Safety rules for loading dry bulk cargo established by Cargill Grain. While hopper barges are depicted in the diagram the basics are similar to most any vessel.

The barges in the original post appear to be semi-ocean going deck barges in the 300' x 50 range with cargo, in this case gravel, being carried on the deck. Initial Stability is the relationship between the center of buoyancy (B) and the center of gravity (G). In the case of a loaded deck type barge G is relatively high due to the placement of the load being higher than in a hopper type barge. As B is effected, normally by seaways wave action this change in B with G remaining the same creates a "righting moment" or tendency. Without getting into transverse metacenter and the metacentric height there is an explanation as to the actions that may have possibly caused the problems shown in the provided pictures.

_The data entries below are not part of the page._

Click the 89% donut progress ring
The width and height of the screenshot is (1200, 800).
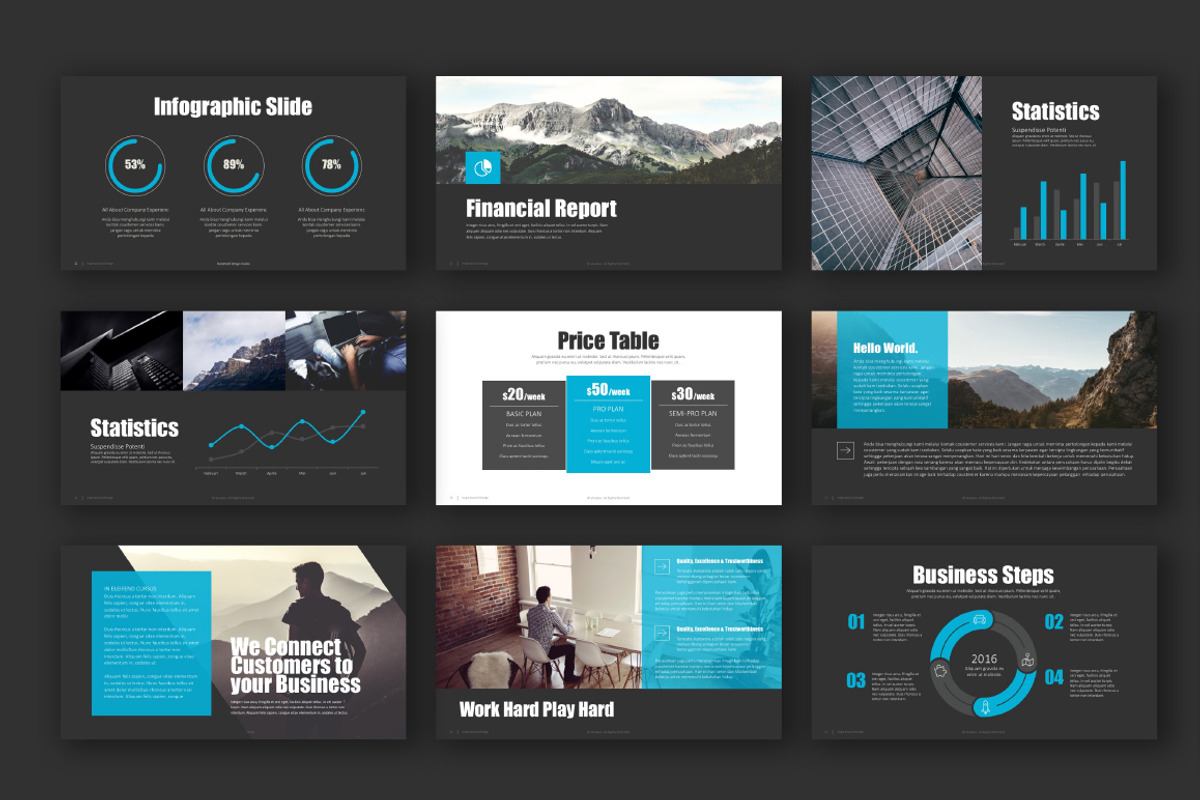[x=233, y=164]
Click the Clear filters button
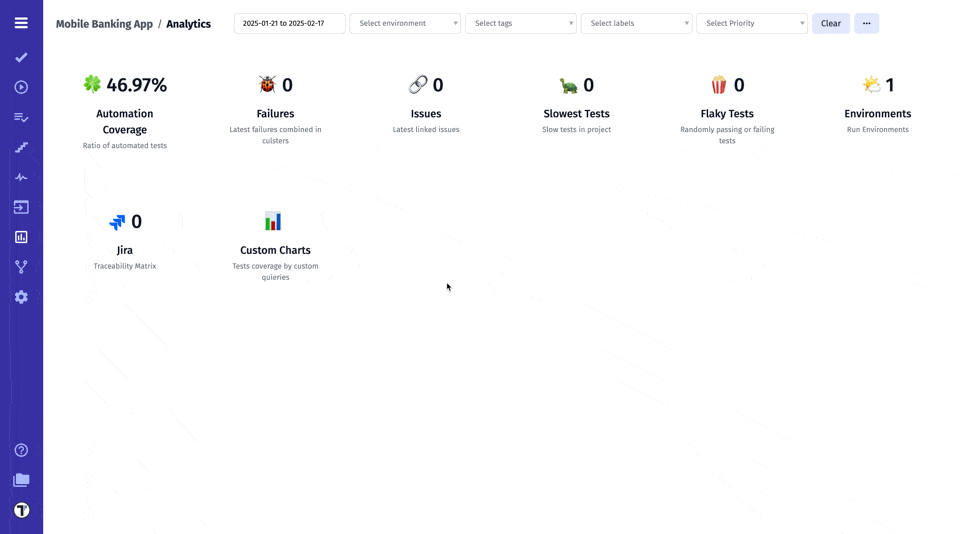Image resolution: width=960 pixels, height=534 pixels. (830, 23)
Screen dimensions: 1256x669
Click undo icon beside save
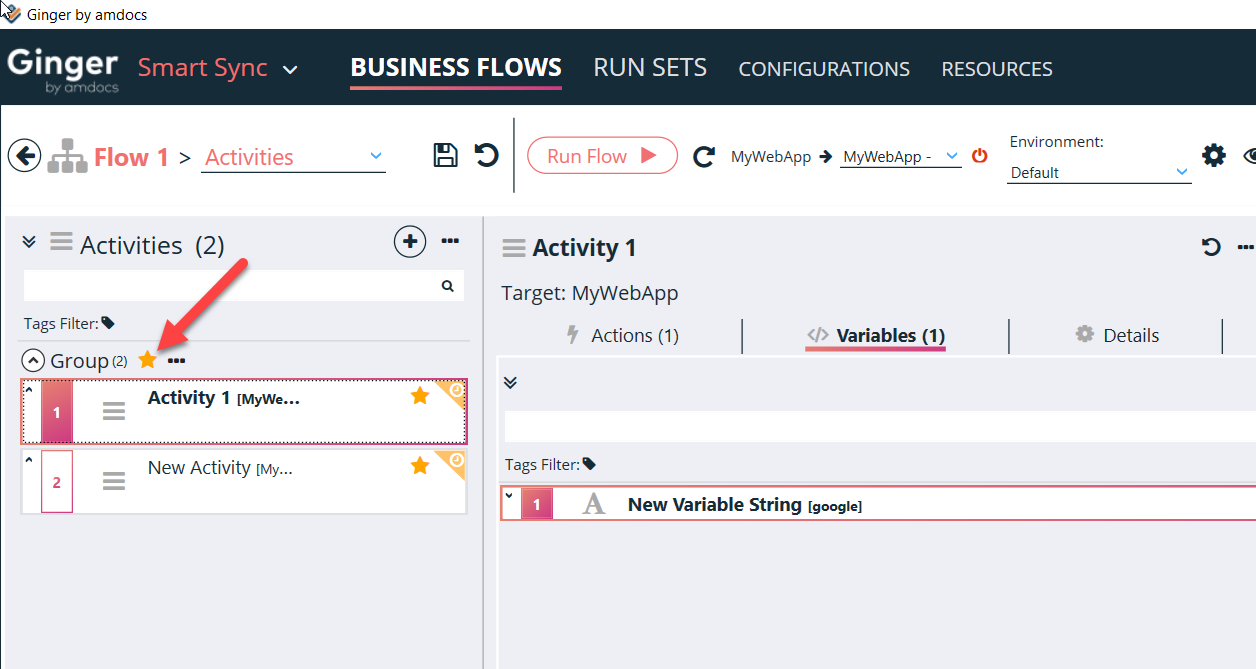coord(487,155)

Three loaded barges secured abreast and to the dock. Inside barge (I) middle barge (M) and outside barge (O). Consider all barges are facing the same direction with I being port side to the dock and likewise O being secured port side to M. I barge is being unloaded as it is being unloaded it increases the buoyancy on the port side of M due to the lines or cables securing the barges together. In other words as I is unloaded M's port side is being lifted. Buoyancy (B) is shifted to the port of M while G remains the same increasing the angle between B and G (greater than those one might find in a seaway or at initial buoyancy. At some point G shifts to M's strb. side due to gravity shifting the load. Then things start speeding up as the angle between B and G increases rapidly. The securing lines between I and M have parted at this point. Some of the gravel rolling off of M lands on the port side of O making the port side of O go slightly deeper in the water. As the port side of M comes out of the water the distance between I and O is reduced and in that the position and forces acting between M and O still tied together drives O closer to the dock and under M. As this action increase M is flipped onto 0's deck.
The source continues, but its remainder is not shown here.